BIG JOB. These projects still have their doubters. "Science parks and R&D centers are all good, but not the real answer," says Steve Liddell, CEO of Level 3 Communications Inc. The Denver-based provider of communications services wants to lay cable across the Pacific to hook Asia up to its Internet network. But ownership of such infrastructure is still highly controlled in most of Asia, so companies such as Level 3 must lease their pipes from rivals such as HKT and Singapore Telecom. Rather than pour money into construction projects, Liddell argues, Asian governments should focus on cutting the cost of e-commerce. A high-capacity line from Hong Kong to the U.S. still costs $1.1 million a month, vs. $140,000 for a similar line across the Atlantic.
Such problems show that the task is hardly done. Singapore, for example, has opened its mobile and fixed-line markets--but only to one rival of government-controlled Singapore Telecommunications Ltd. Prices have dropped 30%, but the duopoly doesn't encourage as much innovation as in freer markets--and could eventually hamper new sectors. While Hong Kong's mobile operators launched stock trading via digital cellular phones early this year, for example, Singapore won't have the service until next year. "There are major movements going on," says Richard Slogrove, regional managing director for British Telecommunications PLC. But Asia represents more challenges for foreign companies than Europe, he adds, which "opened its market in one fell swoop." Concedes EDB Chairman Philip Yeo: "We made a mistake by opening up too late in telecom."

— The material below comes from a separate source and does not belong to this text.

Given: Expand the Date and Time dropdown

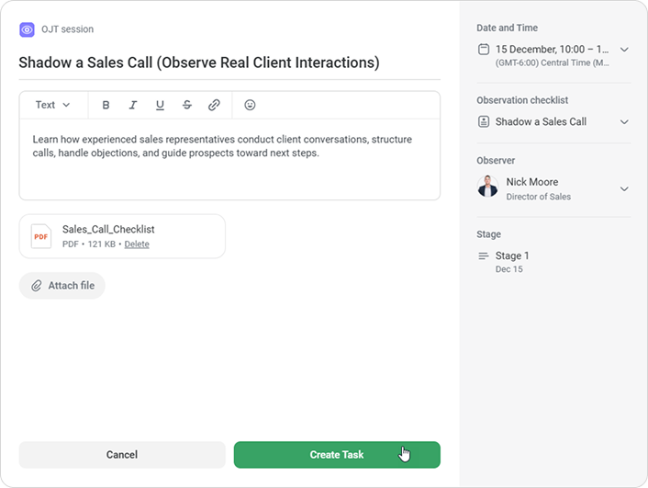Looking at the screenshot, I should (x=624, y=50).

Powerful cartels present another roadblock. Just look at the travails of adMart, the online-shopping venture of Hong Kong entrepreneur Jimmy Lai. Supermarkets run by Hutchison Whampoa and Jardine Matheson hold exclusive rights to distribute many name-brand products in the territory. So Lai must sell goods obtained from unauthorized dealers in Malaysia and China. Several embarrassments have resulted. In October, adMart had to offer refunds after it had unwittingly sold counterfeit French wines and Cognac.
OPENING UP. As adMart's woes show, Asia's economic transition will be bumpy. But even if the Establishment players are able to fend off the initial wave of upstarts, competition will keep coming. American e-commerce powerhouses like Amazon.com are likely to hit Asia soon. Increasingly, protectionism won't be viable.
Government restrictions will continue to disappear. With China now ready to enter the World Trade Organization, Taiwan is sure to follow. Already, governments are committed to opening their telecom markets. Business pressure will force many to go beyond WTO rules.
The effects of this transition will be far-reaching. The growth of innovative smaller companies will make economies far less dependent on the patriarch-run giants that fueled much of Asia's growth but also led the region into the crisis. Helped by greater choice and lower prices, demand by Asia's middle class will play a greater role in their countries' economies. The new Asian economy is still in its infancy, and needs lots of nurturing. But if Asians manage the transition well, their countries could become far more dynamic forces in the global economy.